Jul 5, 2009, 6:12 AM

Post #55 of 65 (661 views)
Permalink
Re: question of style [In reply to]

Steven D'Aprano <steve [at] REMOVE-THIS-cybersource> writes:
> > I wouldn't say Python's None is terrible,...
> No, wait, I tell I lie... re.search() sometimes bites me, because
> sometimes it returns None and sometimes it returns a matchobject and I
> don't use re often enough to have good habits with it yet.

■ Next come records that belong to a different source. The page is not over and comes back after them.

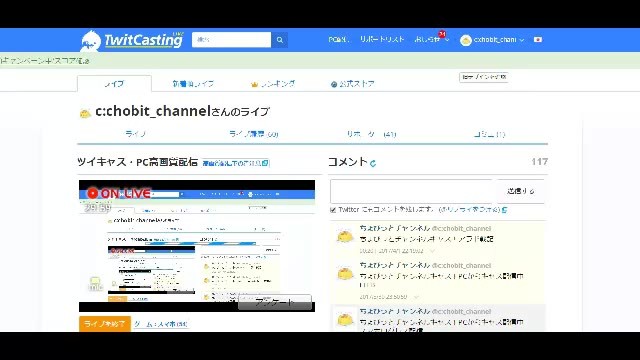The image size is (640, 360).
Task: Click the orange end-live button
Action: click(104, 324)
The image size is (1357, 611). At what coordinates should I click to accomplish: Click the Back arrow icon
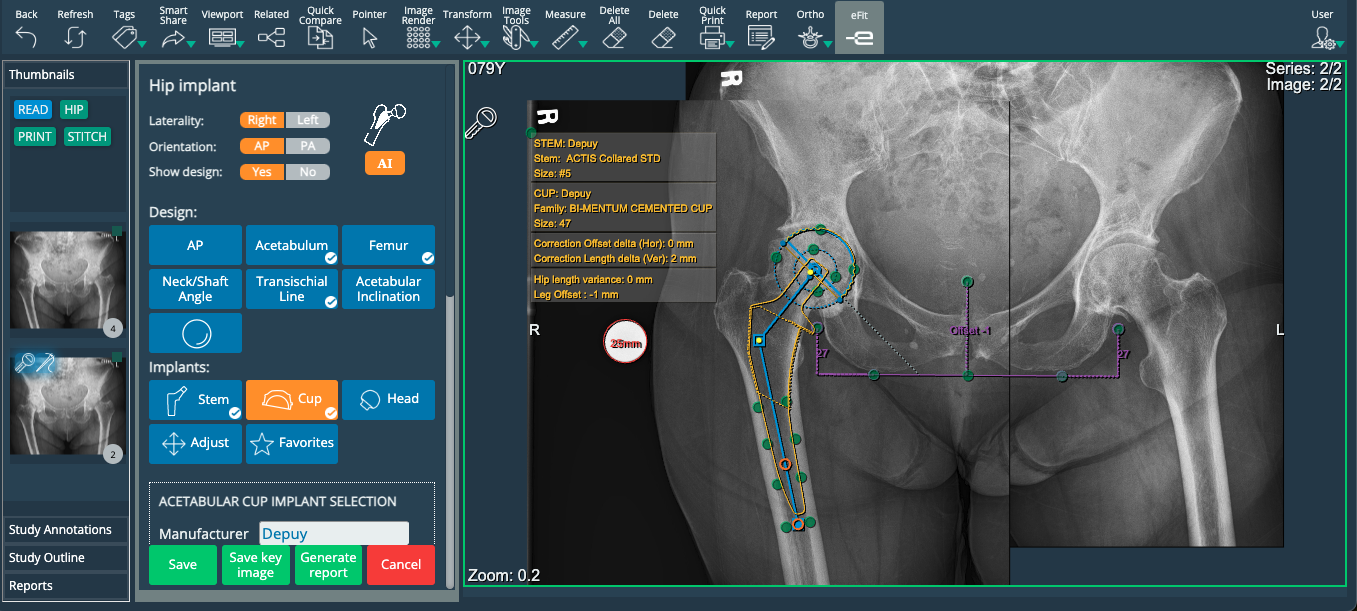[x=26, y=38]
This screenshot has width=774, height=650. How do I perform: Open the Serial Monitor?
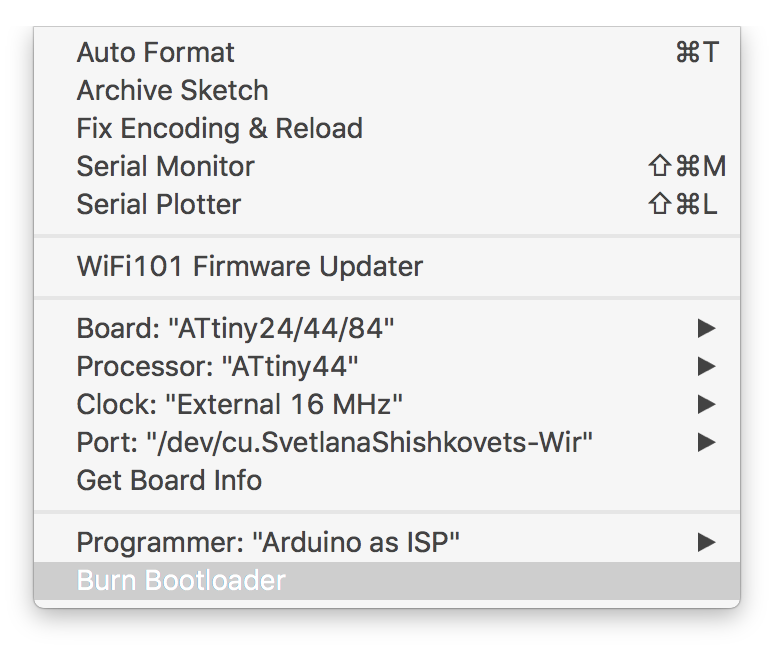[x=387, y=166]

re is a common source of this type of bug but there are others.
> There are three natural approaches to (say) re.search() for dealing with
> failure:
>
> (1) return a sentinel value like None;
> (2) return a matchobject which tests False;
> (3) raise an exception.

4. Have re.search return a bool and possible matchobject separately:

put_match_here = []
if re.search(pat, s, target=put_match_here):
do_something_with(put_match_here[0])

or alternatively (cleaner), have a new type of object which supports
search operations while self-updating with the match object:

mt = re.match_target()
...
if mt.search(pat, s):
do_something_with(mt.match)
if mt.search(pat2, s):
do_another_thing_with(mt.match)
...

This is sort of inspired by what Perl does. I often do something like
this because it makes it cleaner to chain a series of matches.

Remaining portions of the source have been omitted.